The occurrence of FED3 jams is typically caused by broken food pellets obstructing the passage connecting the pellet hopper and the pellet dispenser. Remove the broken pellets and clean the pellet dispenser. A pipe brush can be used to clear general debris and a smaller pipe brush (8 inches long, ⅕ inch in diameter) can be used to clean any debris stuck in hard-to-reach spots around the pellet dispenser. Because the FED3 jams also lead to rapid battery drainage, check and replace the battery whenever a jam occurs.

Problem 3

The rotating disc doesn’t rotate after a left nose poke (step 1).

Potential solution

The sensors of the nose poke holes or the pellet dispenser may be blocked by debris. Clean nose poke holes and pellet dispenser using a cleaning duster.

Problem 4

Card reader does not store information (step 1 and step 8).

Potential solution

If the micro SD card is inserted incorrectly, the FED3 fails to store the data. To avoid this, after inserting the micro SD into the FED3, switch the FED3 off and back on again. If the micro SD card is not properly inserted, “insert SD card” will appear on the FED3 screen. If the micro SD is properly inserted, the FED3 will display the normal start up screen. This should be done every time the micro SD card is inserted, including after it is removed to copy the data.

Problem 5

The FED3 data doesn’t convert to a ClockLab readable file (step 12).

Potential solution

Check that the prompt is under the folder which has the FED3 analysis code and FED3 data. Check the data export path and be sure it directs to the folder which has the FED3 analysis code and FED3 data.

Resource availability

Lead contact

Further information and requests for resources and reagents should be directed to and will be fulfilled by the lead contact, Shin Yamazaki (shin.yamazaki@utsouthwestern.edu).

Technical contact

Further information about the FED3 operation should be directed to David Ehichioya (David.Ehichioya@UTSouthwestern.edu) or S K Tahajjul Taufique (SheikhTahajjul.Taufique@UTSouthwestern.edu).

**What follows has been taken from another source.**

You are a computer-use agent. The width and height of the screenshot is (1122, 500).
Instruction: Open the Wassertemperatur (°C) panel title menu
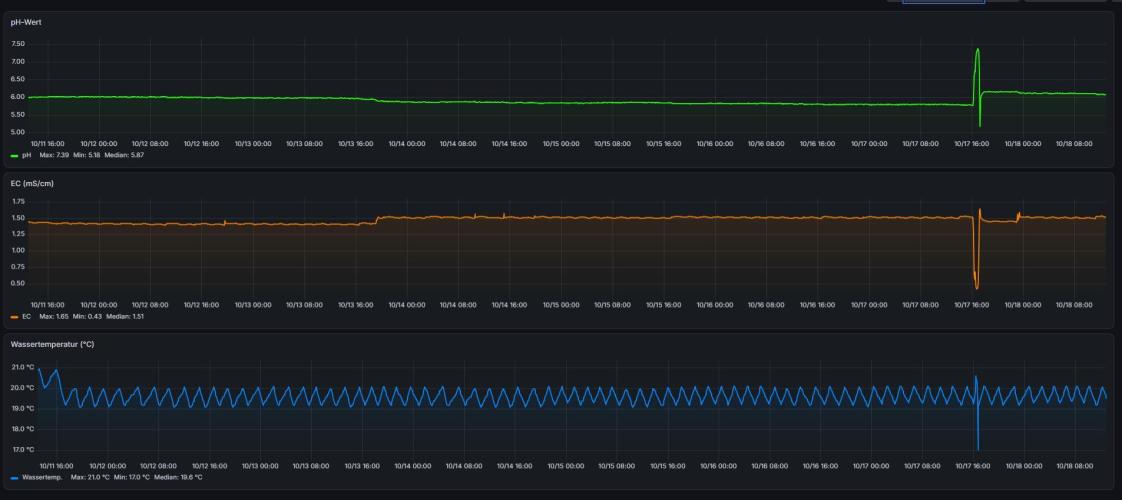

Further information about the codes should be directed to Byeongha Jeong (Byeongha.Jeong@UTSouthwestern.edu).

Materials availability

This study did not generate new unique reagents.

Data and code availability

The codes generated during this study are available at Mendeley Data, https://doi.org/10.17632/cr5hkkdtx2.1.

The data presented in expected outcomes section is available upon request to the lead contact.